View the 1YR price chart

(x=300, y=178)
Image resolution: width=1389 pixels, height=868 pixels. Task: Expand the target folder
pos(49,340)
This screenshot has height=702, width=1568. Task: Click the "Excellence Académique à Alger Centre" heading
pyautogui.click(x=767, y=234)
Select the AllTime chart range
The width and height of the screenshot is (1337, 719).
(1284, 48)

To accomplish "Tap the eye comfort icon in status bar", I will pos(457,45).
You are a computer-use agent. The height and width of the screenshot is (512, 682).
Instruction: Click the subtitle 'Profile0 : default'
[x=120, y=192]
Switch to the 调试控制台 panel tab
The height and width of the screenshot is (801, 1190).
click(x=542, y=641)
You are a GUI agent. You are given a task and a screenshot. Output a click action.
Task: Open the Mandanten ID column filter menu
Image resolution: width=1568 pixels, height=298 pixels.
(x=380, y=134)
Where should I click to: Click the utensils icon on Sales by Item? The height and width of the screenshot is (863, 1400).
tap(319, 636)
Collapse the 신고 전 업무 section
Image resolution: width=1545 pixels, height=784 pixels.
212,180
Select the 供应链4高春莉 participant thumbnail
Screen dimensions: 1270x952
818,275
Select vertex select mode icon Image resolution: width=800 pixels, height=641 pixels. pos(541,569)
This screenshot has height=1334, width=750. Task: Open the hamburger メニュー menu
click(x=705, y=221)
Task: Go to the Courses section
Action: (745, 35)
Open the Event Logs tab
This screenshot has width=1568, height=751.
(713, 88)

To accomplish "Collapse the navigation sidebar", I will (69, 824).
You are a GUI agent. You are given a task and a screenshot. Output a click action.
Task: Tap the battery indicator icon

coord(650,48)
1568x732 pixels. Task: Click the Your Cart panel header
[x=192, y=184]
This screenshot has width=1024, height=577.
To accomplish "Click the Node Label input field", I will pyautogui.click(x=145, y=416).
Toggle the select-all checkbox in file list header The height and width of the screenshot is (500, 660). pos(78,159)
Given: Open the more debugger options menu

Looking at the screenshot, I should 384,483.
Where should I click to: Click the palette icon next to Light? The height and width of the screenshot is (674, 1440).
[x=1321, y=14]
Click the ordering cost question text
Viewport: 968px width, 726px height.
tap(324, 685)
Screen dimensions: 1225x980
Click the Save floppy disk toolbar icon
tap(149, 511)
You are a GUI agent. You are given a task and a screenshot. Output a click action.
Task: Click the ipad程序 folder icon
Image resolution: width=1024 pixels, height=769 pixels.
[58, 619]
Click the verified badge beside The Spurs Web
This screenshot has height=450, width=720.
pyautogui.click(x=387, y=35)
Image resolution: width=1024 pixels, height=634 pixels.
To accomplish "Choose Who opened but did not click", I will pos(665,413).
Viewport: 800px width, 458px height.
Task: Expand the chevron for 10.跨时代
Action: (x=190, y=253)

**WHAT THE TASK ASKS:** Rewrite the listing from the line that contains "Screen dimensions: 1225x980" through the end of the listing, replacing "floppy disk" with "diskette" and leaving everything else unchanged.

**EXERCISE OUTPUT:**
Screen dimensions: 1225x980
Click the Save diskette toolbar icon
tap(149, 511)
You are a GUI agent. You are given a task and a screenshot. Output a click action.
Task: Click the ipad程序 folder icon
Image resolution: width=1024 pixels, height=769 pixels.
[58, 619]
Click the verified badge beside The Spurs Web
This screenshot has height=450, width=720.
pyautogui.click(x=387, y=35)
Image resolution: width=1024 pixels, height=634 pixels.
To accomplish "Choose Who opened but did not click", I will pos(665,413).
Viewport: 800px width, 458px height.
Task: Expand the chevron for 10.跨时代
Action: (x=190, y=253)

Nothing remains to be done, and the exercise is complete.